**PROMPT**
Of the entries below, copy only those lines that contain the word "will".

Records drawn from a dataset:
--------------------

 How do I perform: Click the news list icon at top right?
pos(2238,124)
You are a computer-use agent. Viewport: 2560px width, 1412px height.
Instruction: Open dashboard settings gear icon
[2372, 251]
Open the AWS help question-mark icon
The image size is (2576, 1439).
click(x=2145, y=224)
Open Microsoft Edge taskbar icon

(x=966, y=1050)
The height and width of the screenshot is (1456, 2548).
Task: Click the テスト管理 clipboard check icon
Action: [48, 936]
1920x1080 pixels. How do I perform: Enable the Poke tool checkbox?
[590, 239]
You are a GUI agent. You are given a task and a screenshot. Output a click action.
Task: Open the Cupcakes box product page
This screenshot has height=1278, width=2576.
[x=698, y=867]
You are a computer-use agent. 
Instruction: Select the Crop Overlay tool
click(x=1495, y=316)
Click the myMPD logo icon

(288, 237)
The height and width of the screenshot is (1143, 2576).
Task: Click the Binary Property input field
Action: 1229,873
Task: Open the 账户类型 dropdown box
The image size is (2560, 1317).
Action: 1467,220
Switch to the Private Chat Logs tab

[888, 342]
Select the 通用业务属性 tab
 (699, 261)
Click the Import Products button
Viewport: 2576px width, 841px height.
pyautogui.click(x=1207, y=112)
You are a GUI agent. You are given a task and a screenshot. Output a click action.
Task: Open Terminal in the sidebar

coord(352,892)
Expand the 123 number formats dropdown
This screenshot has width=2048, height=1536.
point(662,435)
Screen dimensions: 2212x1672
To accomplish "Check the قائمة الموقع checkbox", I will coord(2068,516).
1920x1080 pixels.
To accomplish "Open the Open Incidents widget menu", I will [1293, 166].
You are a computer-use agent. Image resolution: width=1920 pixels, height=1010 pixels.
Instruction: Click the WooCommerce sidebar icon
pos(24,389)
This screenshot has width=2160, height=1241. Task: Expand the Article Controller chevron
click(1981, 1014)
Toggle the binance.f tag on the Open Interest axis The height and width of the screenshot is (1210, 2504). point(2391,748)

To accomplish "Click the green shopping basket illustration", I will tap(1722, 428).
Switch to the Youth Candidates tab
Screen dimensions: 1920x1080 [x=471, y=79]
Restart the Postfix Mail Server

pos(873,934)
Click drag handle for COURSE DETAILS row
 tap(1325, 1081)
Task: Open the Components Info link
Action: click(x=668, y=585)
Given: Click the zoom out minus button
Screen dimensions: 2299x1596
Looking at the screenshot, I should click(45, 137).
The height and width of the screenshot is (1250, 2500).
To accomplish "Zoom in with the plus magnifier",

--------------------

**WRITTEN RESPONSE**
To accomplish "Check the قائمة الموقع checkbox", I will coord(2068,516).
To accomplish "Open the Open Incidents widget menu", I will [1293, 166].
To accomplish "Click the green shopping basket illustration", I will tap(1722, 428).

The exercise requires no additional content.